__TASK TO CARRY OUT__.
Print the records below exactly, and do not carry over any picture.

__ENTRIES SUPPLIED__.
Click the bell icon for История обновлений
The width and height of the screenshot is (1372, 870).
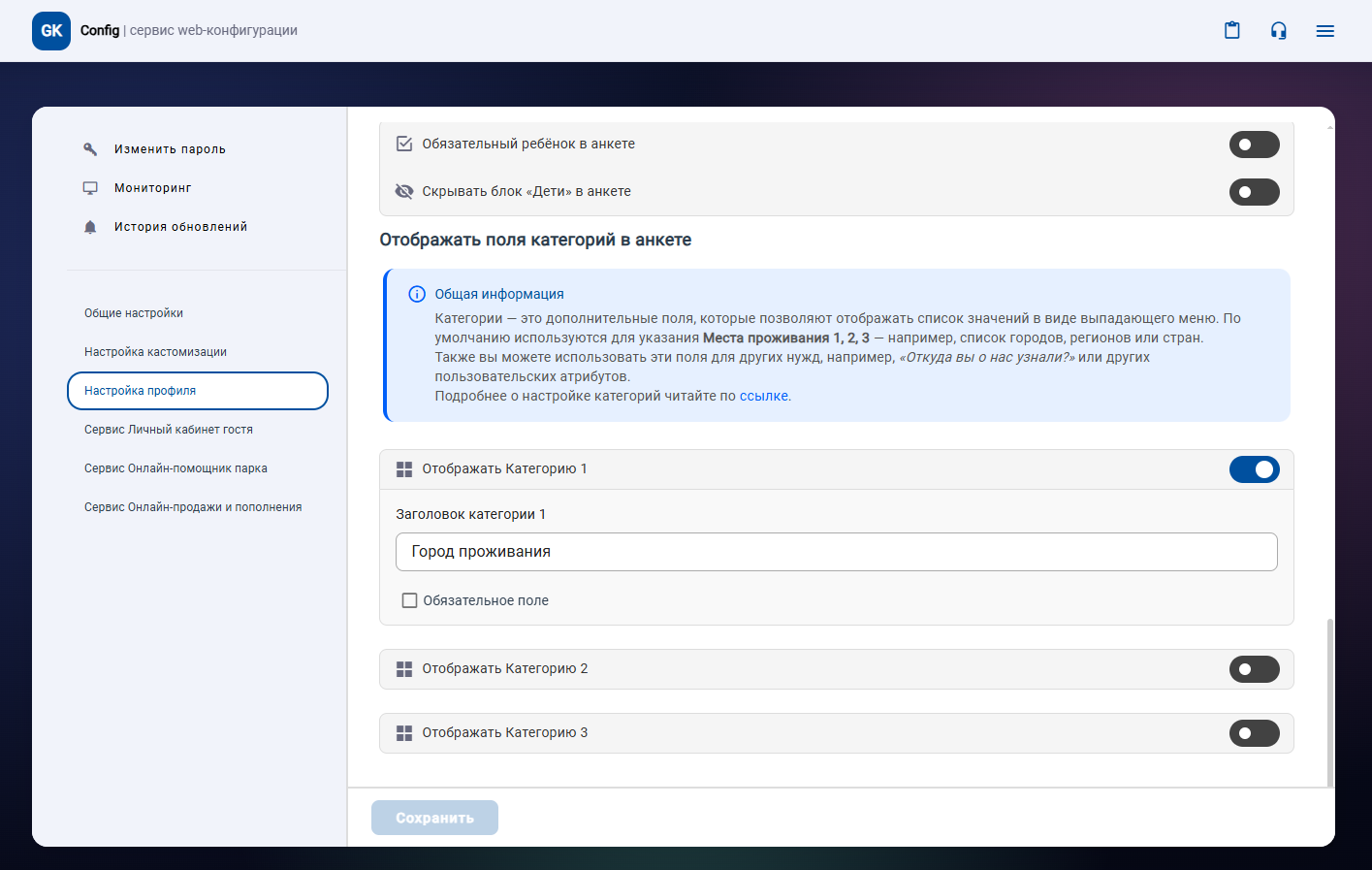click(90, 227)
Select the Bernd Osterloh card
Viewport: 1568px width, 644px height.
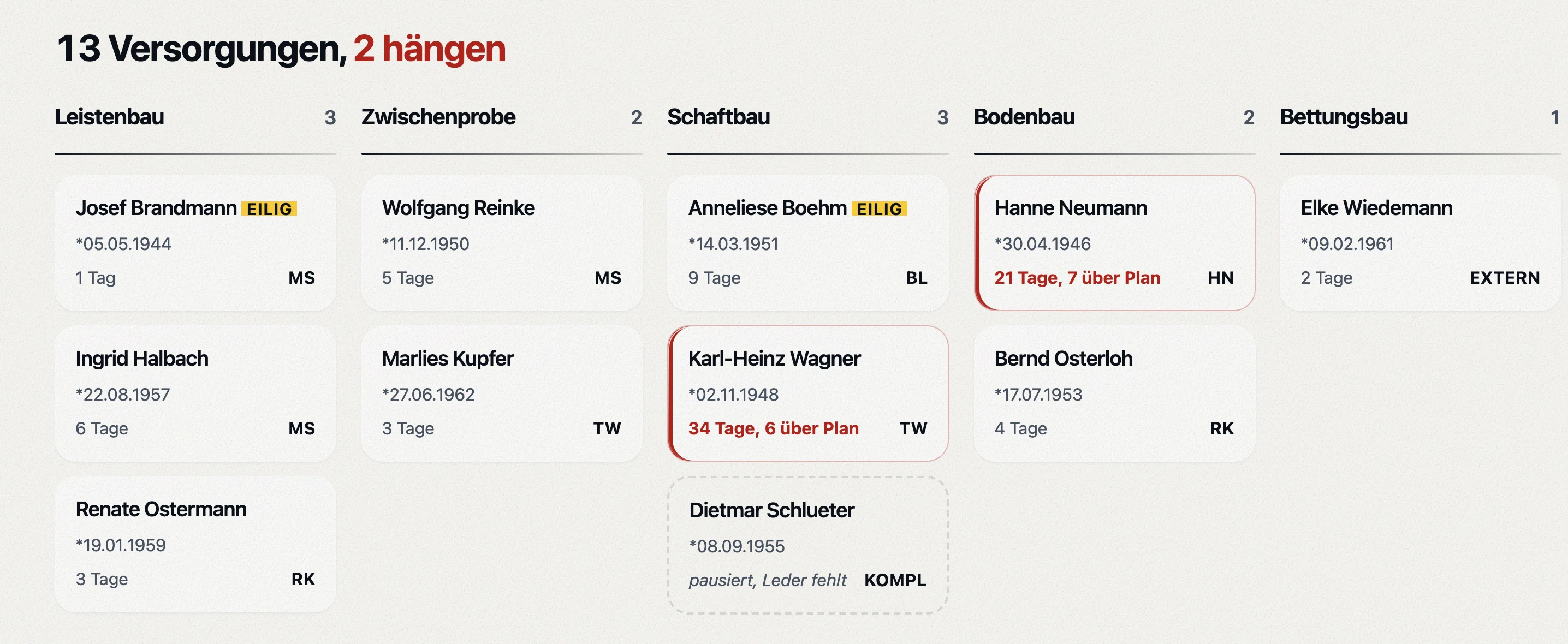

__THE COMPLETED TASK__.
Click the bell icon for История обновлений
The width and height of the screenshot is (1372, 870).
click(90, 227)
Select the Bernd Osterloh card
Viewport: 1568px width, 644px height.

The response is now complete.